My prediction: Traffic, congestion, and pressure to develop dense housing and commercial uses (mixed use development) along connecting roadways like Kruse Way and Boones Ferry Rd. By the Freeway. Perhaps connections to the Tigard Triangle from Southwood and pressure to develop that area and any area that abuts the freeway.
The Metro machine is moving in this direction, but citizens in Tigard and Tualatin are fighting back with anti-light rail or HCT without a oublic vote measures. What do residents want? The big boxes are moving in: is the Corridor the next Beaverton? Will Lake Oswego residents have the right to decide about light rail and HCT?
The Oregonian, September 18, 2014 By Joseph Rose
Tualatin Cabela's opening raises concerns about worsening big-box traffic jams in Washington County
Long before regular traffic jams, a sprawling Fred Meyer and the new Cabela'soutdoor-gear emporium dominated the landscape, Tualatin's Southwest Nyberg Street was part of a prehistoric ice age trail.
"I already have to sit in a holding pattern at green lights without moving on Nyberg," said [Helena] Dyer, who works as a manager for a health-care company based in downtown Portland. "Just imagine how bad it will be when that place opens."
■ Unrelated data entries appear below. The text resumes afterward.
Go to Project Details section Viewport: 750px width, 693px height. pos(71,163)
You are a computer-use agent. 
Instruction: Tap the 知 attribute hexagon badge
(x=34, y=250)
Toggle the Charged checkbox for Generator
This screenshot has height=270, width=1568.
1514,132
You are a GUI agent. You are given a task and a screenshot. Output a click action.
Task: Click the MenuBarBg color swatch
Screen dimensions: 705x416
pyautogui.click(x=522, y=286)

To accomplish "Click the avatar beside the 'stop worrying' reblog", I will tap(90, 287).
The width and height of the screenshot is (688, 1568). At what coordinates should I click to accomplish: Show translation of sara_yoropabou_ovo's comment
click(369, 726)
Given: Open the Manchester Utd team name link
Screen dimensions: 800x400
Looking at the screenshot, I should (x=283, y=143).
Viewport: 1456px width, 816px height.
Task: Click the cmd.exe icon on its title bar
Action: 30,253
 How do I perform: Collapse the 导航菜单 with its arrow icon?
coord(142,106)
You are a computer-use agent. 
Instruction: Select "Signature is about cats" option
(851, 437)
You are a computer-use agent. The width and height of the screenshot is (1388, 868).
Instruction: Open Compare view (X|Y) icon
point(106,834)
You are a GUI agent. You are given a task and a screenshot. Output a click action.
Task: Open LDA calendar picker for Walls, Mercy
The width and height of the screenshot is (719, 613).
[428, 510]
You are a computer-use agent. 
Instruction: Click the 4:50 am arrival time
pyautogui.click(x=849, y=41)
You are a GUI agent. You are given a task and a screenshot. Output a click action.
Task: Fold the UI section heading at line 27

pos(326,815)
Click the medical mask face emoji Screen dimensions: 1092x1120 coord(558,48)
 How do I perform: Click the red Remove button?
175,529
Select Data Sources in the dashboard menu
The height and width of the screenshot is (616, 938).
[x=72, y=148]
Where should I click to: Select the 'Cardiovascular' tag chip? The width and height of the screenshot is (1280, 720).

In reality, it's just one piece of a bigger problem facing the region's rapidly growing Southwest Corridor: Traffic jams caused by shopping rather than workaday commuting.
As Metro planners and elected officials map out a 20-year transportation strategy that is expected to push for a controversial new light-rail line, a boom in big-box development along crowded highways has already caused traffic patterns in Washington County to collide.
As the plan takes shape, Metro is focusing on light rail or bus rapid transit with dedicated express lanes as its preferred ways of moving people in the future. Just as the Cascade Station shopping mall and Ikea sprouted next to the Red Line near Portland International Airport, a new age of commerce would likely bloom around high-capacity transit in the Southwest Corridor, planners say.
"High-capacity transit could add a lot of cohesion to retail development in the corridor, as well as reduce traffic," said Noelle Dobson, a Metro community engagement specialist.
But that hasn't stopped TriMet from pitching a two-branch transit line that could end in both Tigard and Tualatin. Metro planners and elected officials are progressing as if the dichotomy doesn't exist, or like it will just work itself out once a certain number of people get sick of being stuck behind the wheel.
Regardless of how the fight over Metro's big transit dreams plays out, Tigard planner Cheryl Caines said the city can't afford to continue 20th century "silo planning," where land is zoned exclusively for living, working and shopping.
The Tigard Triangle -- a 450-acre area bound by Interstate 5 to the east, Oregon 217 to the southwest, and Oregon 99W to the north -- has been identified for future redevelopment that would better mix housing, employment and shopping as the region's population grows. Currently, the triangle is dominated by office space and parking lots.